_Task statement_:
Using the records below, transcribe exactly only the lines from the one with "The height and" through the end, both included, and drop every picture.

_Data supplied_:
......
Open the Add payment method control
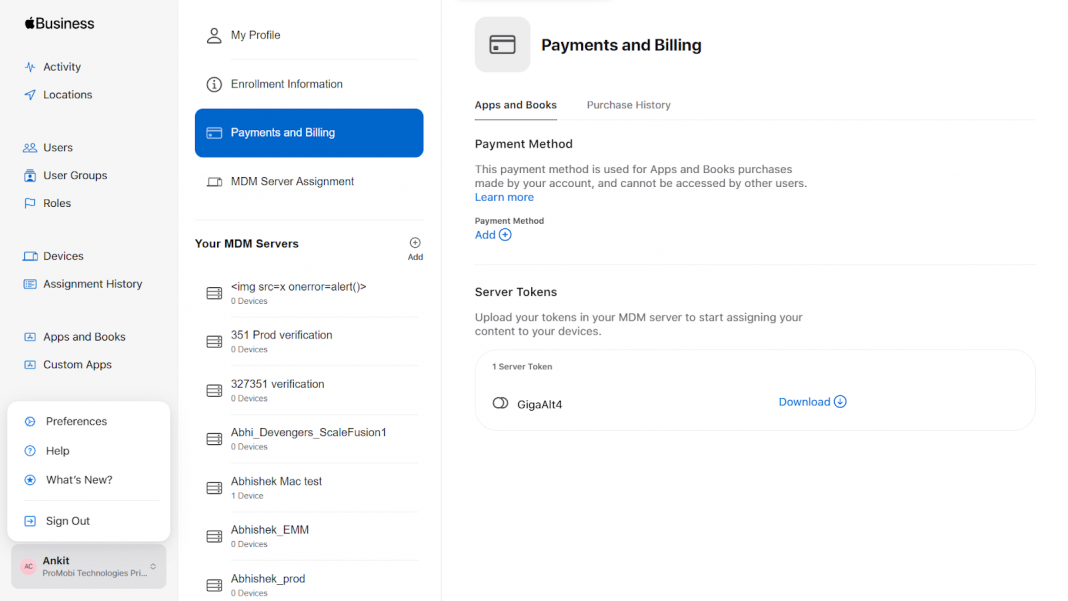The image size is (1068, 601). (493, 234)
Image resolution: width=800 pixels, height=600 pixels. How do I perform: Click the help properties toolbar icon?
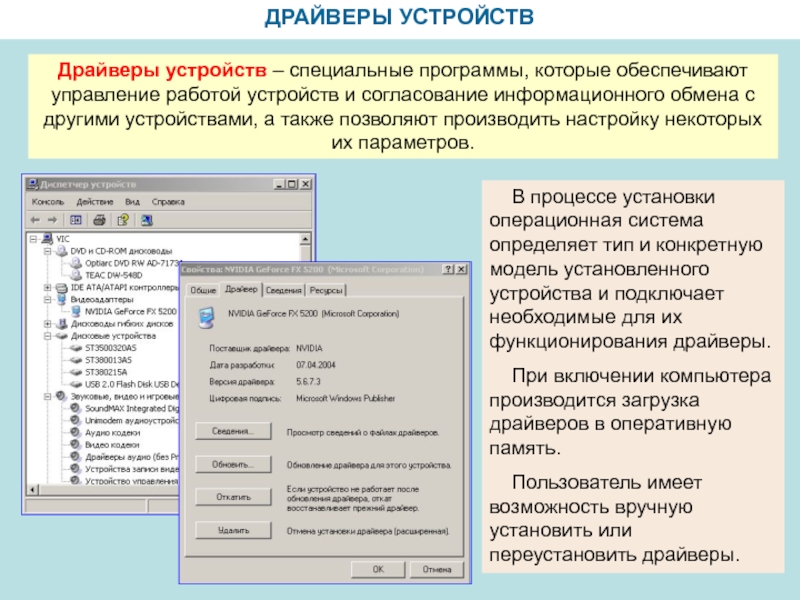coord(123,219)
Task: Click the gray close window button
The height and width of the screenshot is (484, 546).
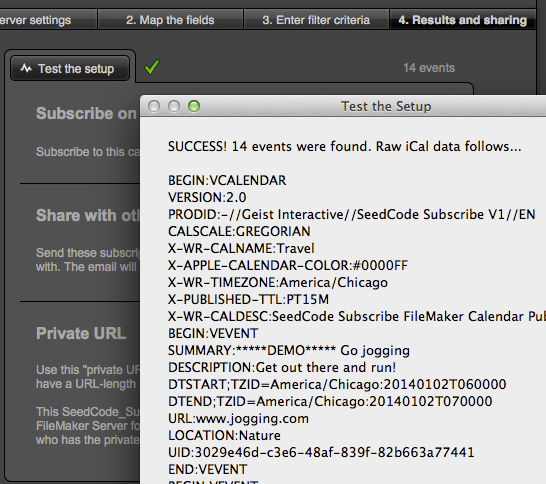Action: coord(154,106)
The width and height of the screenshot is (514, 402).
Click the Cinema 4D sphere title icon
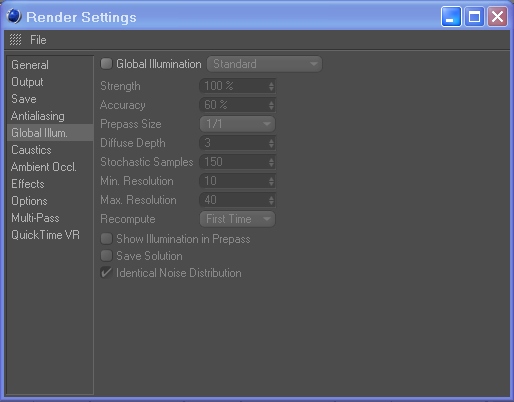(x=14, y=16)
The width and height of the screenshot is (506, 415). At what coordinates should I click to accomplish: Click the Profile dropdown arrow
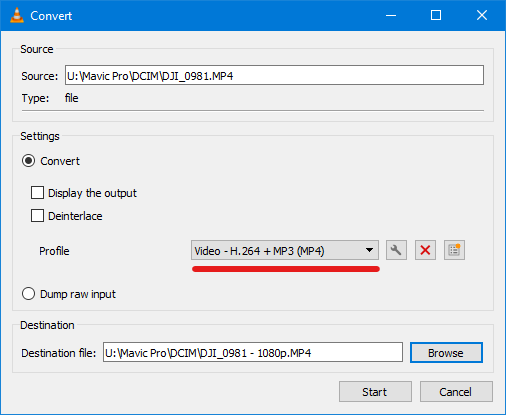point(369,250)
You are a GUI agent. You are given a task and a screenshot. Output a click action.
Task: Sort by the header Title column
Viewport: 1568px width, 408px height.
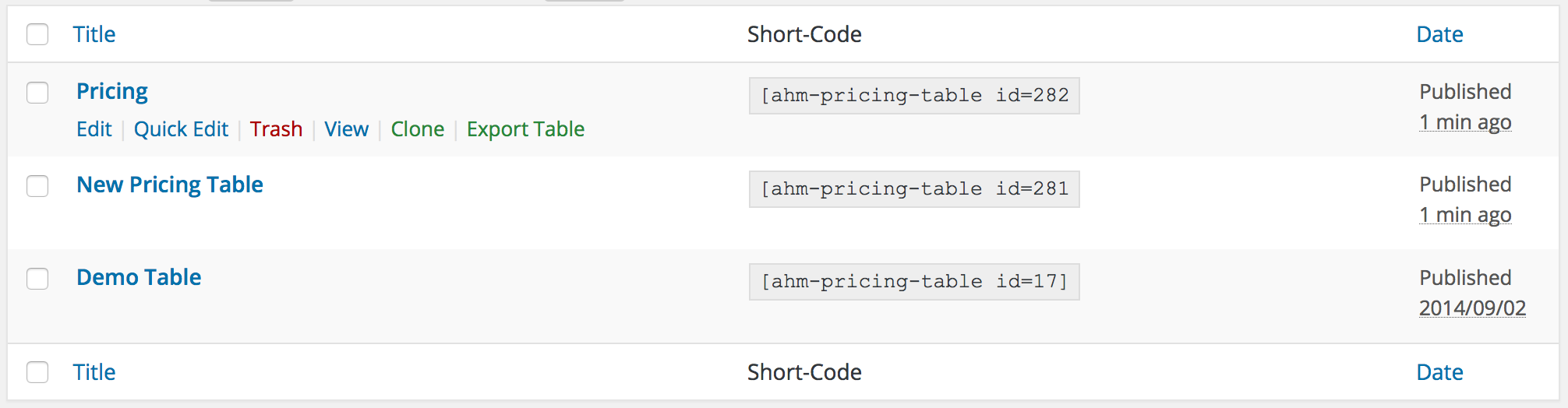[x=94, y=34]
......
_Exercise response_:
The height and width of the screenshot is (484, 546).
Action: coord(154,106)
The width and height of the screenshot is (514, 402).
Click the Cinema 4D sphere title icon
(x=14, y=16)
The width and height of the screenshot is (506, 415). At what coordinates should I click to accomplish: Click the Profile dropdown arrow
point(369,250)
You are a GUI agent. You are given a task and a screenshot. Output a click action.
Task: Sort by the header Title column
Viewport: 1568px width, 408px height.
[x=94, y=34]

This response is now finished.